Your objective - Retype the line in which "Instruction: Select step 4 Review circle" appears, then every line after it until the records end. Leave out the pictures.

Data supplied -
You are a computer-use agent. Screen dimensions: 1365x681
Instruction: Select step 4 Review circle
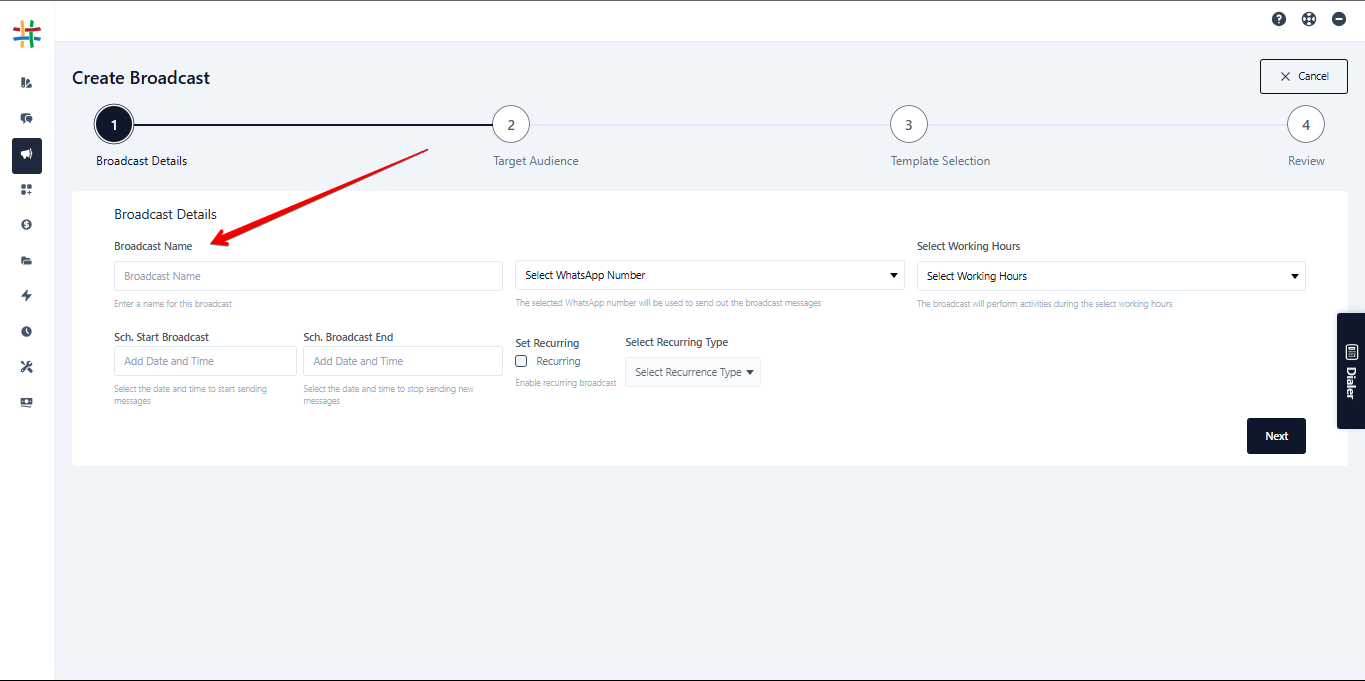point(1306,125)
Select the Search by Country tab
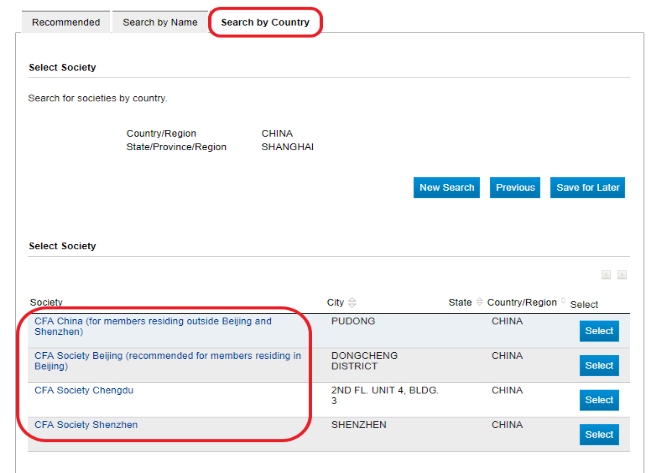 click(265, 22)
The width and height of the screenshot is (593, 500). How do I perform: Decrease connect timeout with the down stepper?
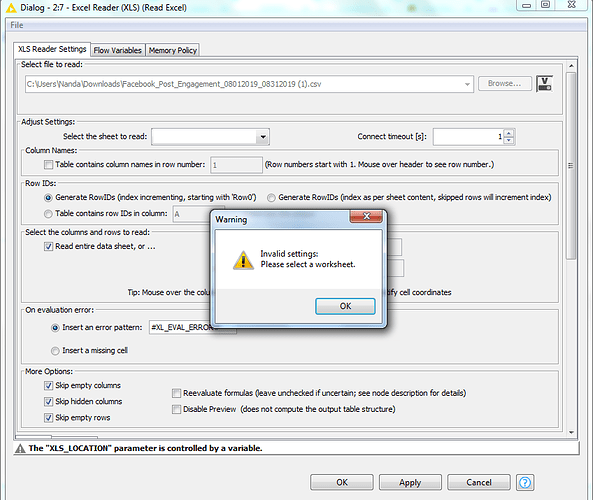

Output below -
Instruction: Select step 4 Review circle
point(1306,125)
Select the Search by Country tab
 click(265, 22)
The width and height of the screenshot is (593, 500). How do I perform: Decrease connect timeout with the down stepper?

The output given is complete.